La suspension de Christophe Bassons, privé de toute compétition pour un an pour ne pas s'être présenté à un contrôle antidopage le 1er septembre dernier au Championnat de France VTT de marathon, a mis en émoi le milieu du cyclisme français. Si certains trouvent normale cette sanction, d'autres la jugent scandaleuse. Dimanche, la Fédération française a donc cru bon de justifier cette décision. "La commission nationale de discipline saisie du dossier n'a fait qu'appliquer le règlement en vigueur en suspendant cet athlète licencié à la FFC pour ce constat de carence", a souligné la FFC dans un communiqué.
Rappelons que ce cas de figure n'entre pas dans la règle des trois "no shows", qui ont par exemple entrainé les suspensions du pistard Grégory Baugé ou du coureur de la FDJ Yoann Offredo. Dans le cas de Bassons, il s'agit d'une non-présentation à un contrôle en compétition, pas hors compétition. "La sanction initiale pour un tel manquement aux règles de l'antidopage est de deux ans de suspension mais la durée, suite aux explications fournies par Monsieur Christophe Bassons a été réduite à une année de suspension", a d'ailleurs précisé la Fédération française.
David Lappartient, le patron de la FFC, étudiera "dans les prochains jours les recours possibles et les possibilités d'appel s'il (Christophe Bassons) le juge opportun". Sans contester son erreur, Bassons juge la sanction disproportionnée.

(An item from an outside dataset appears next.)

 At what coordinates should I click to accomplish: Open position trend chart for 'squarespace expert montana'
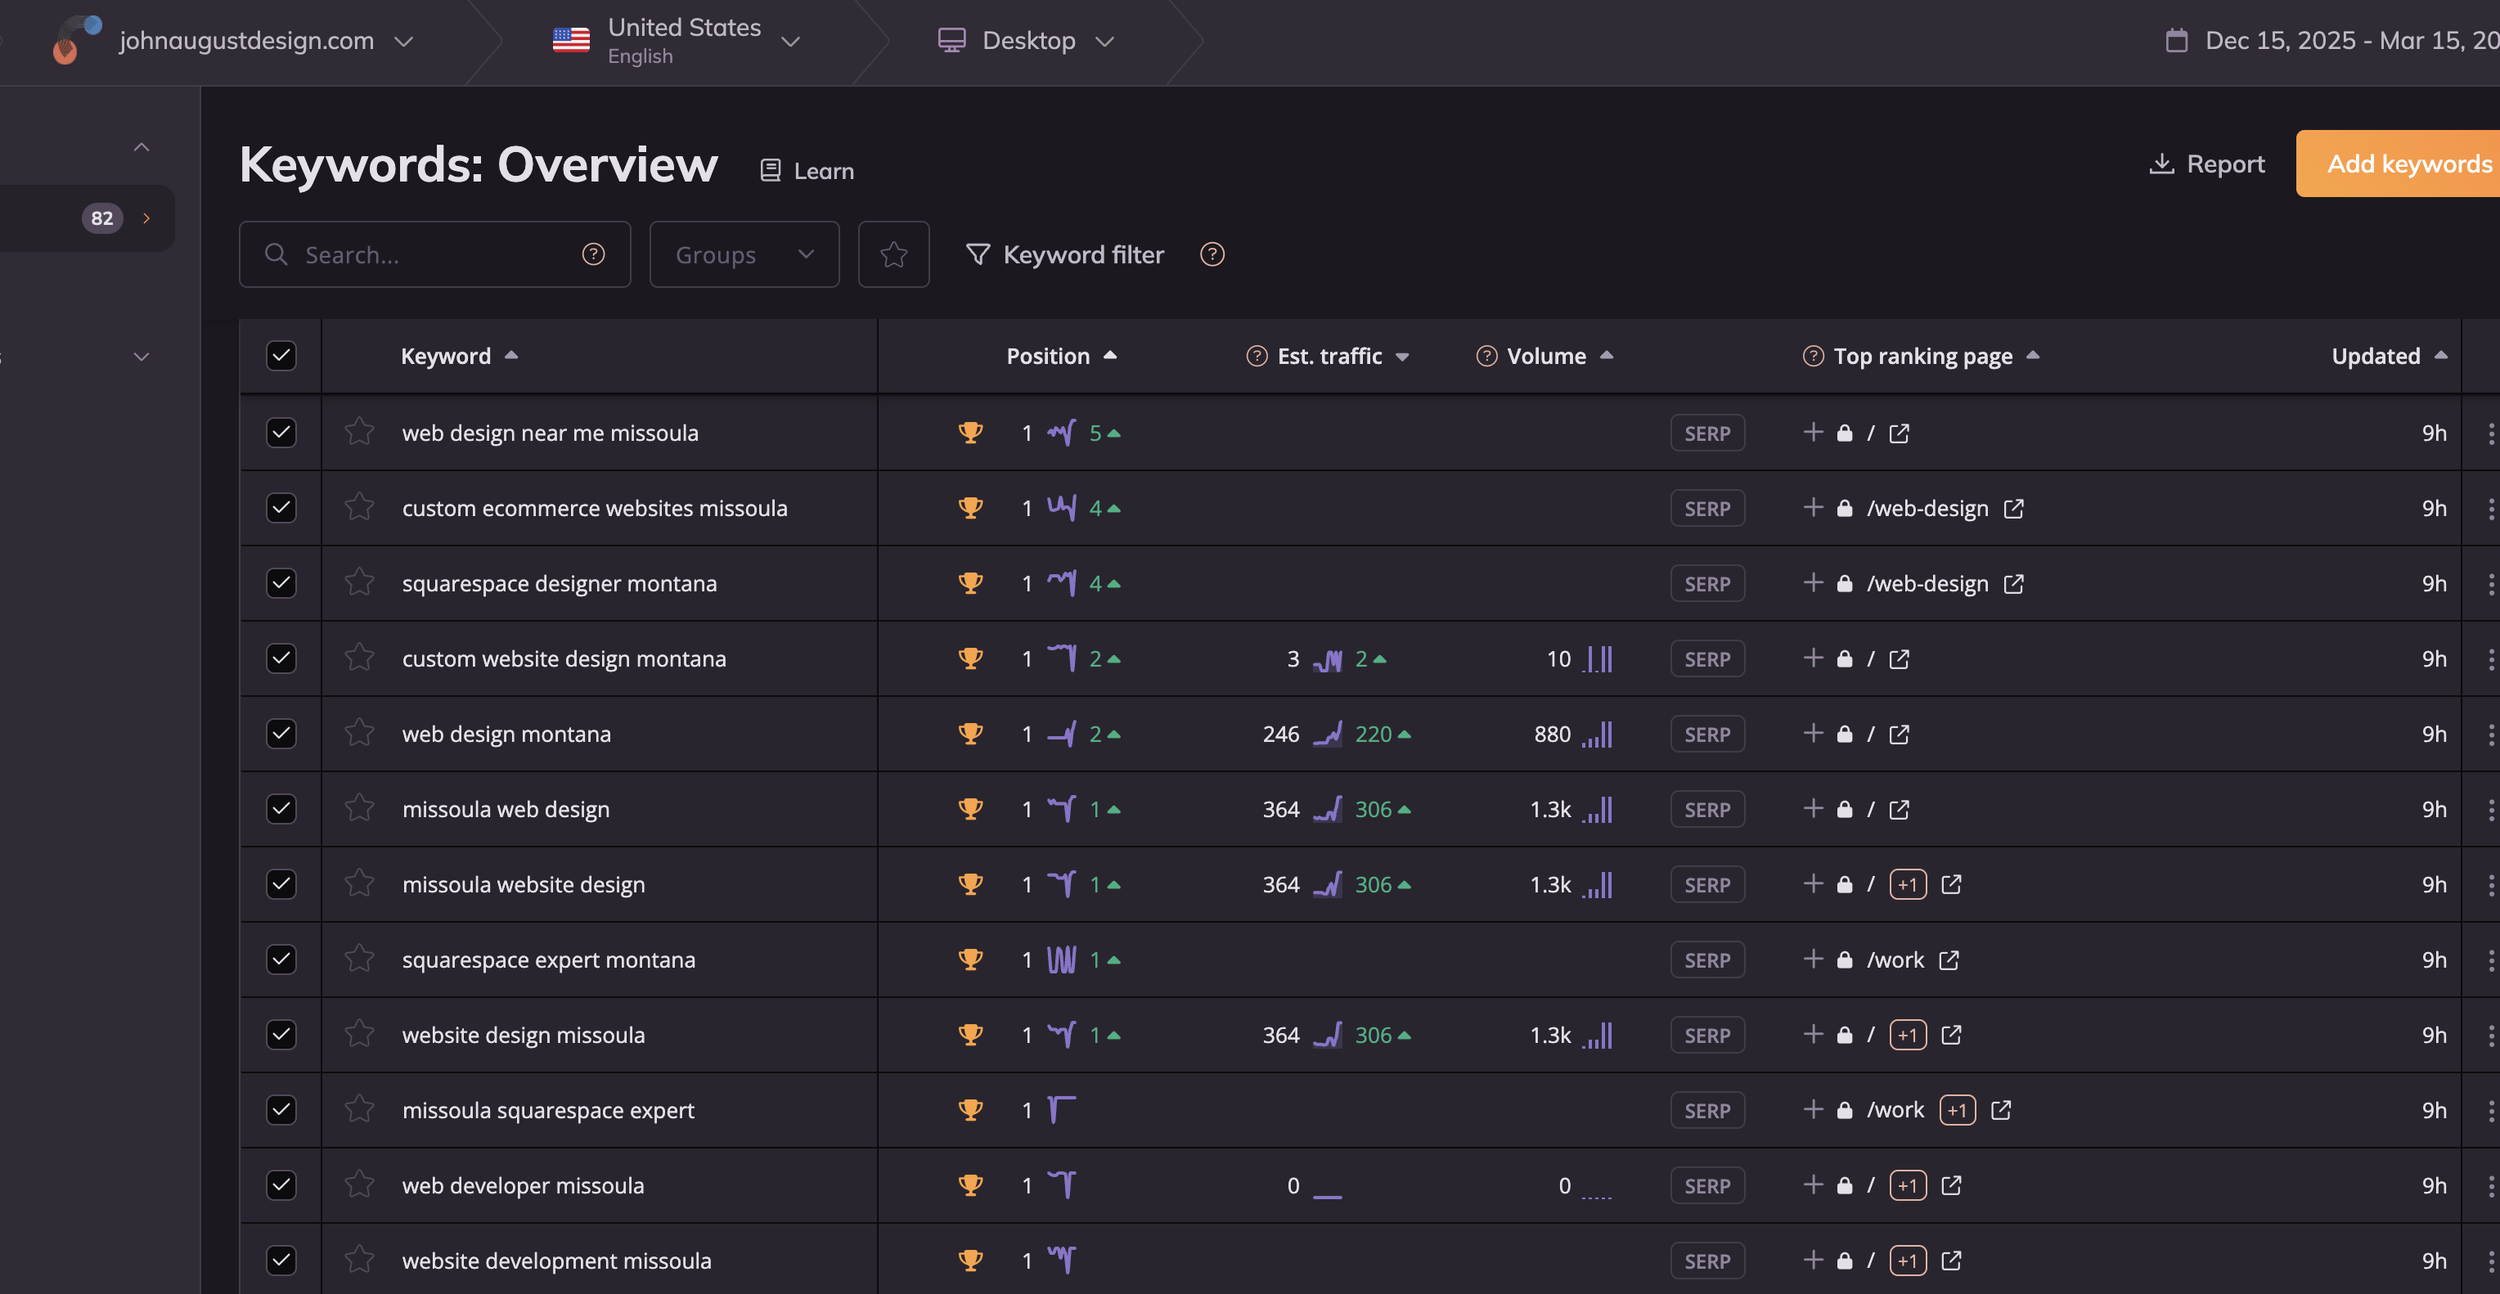pos(1061,959)
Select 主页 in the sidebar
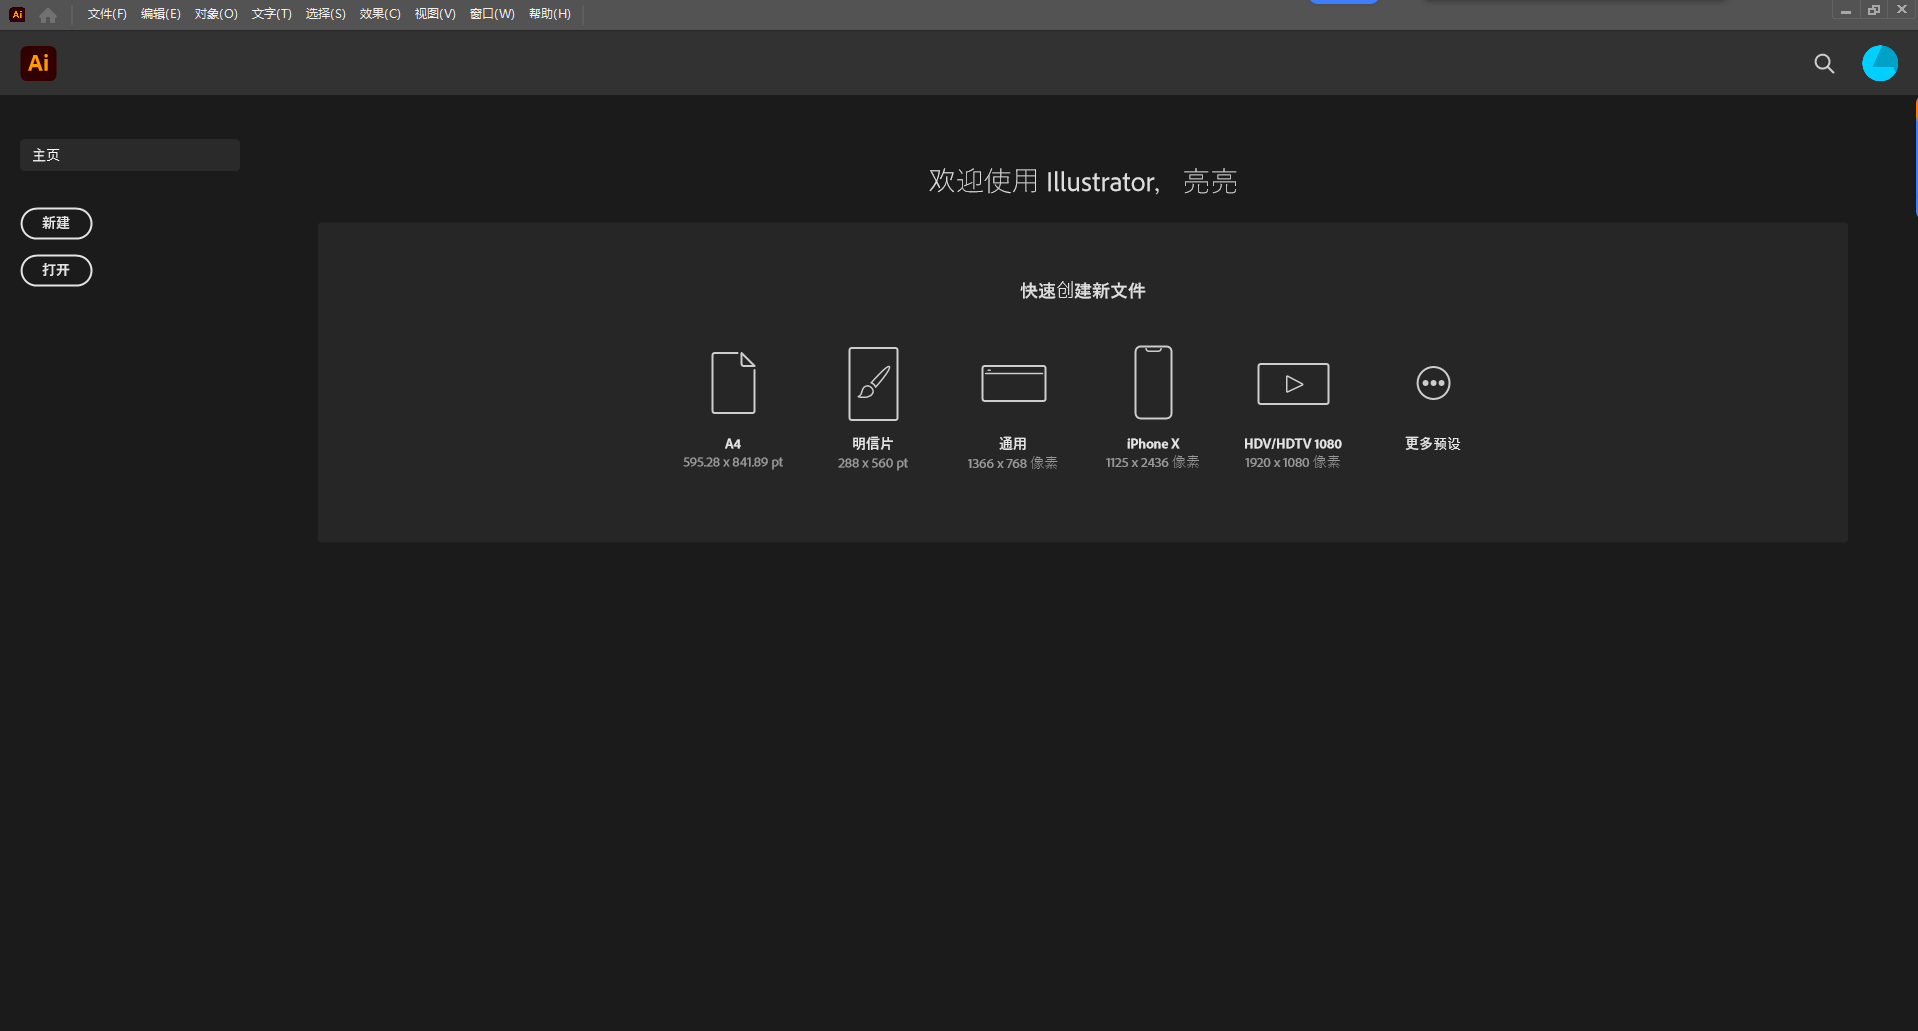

Il ignorait samedi s'il donnerait suite à cette affaire en faisant appel. J'aurais tendance à dire non, avait-il confié. D'un autre côté, je ne suis pas d'accord avec eux : si je ne fais pas appel, ça veut dire que j'accepte cette sanction qui me parait injuste. Mais ça changera quoi?" Christophe Bassons, qui a quitté le cyclisme professionnel en 2001, exerce des responsabilités, dans l'antidopage, à la direction régionale de la Jeunesse et des Sports à Bordeaux.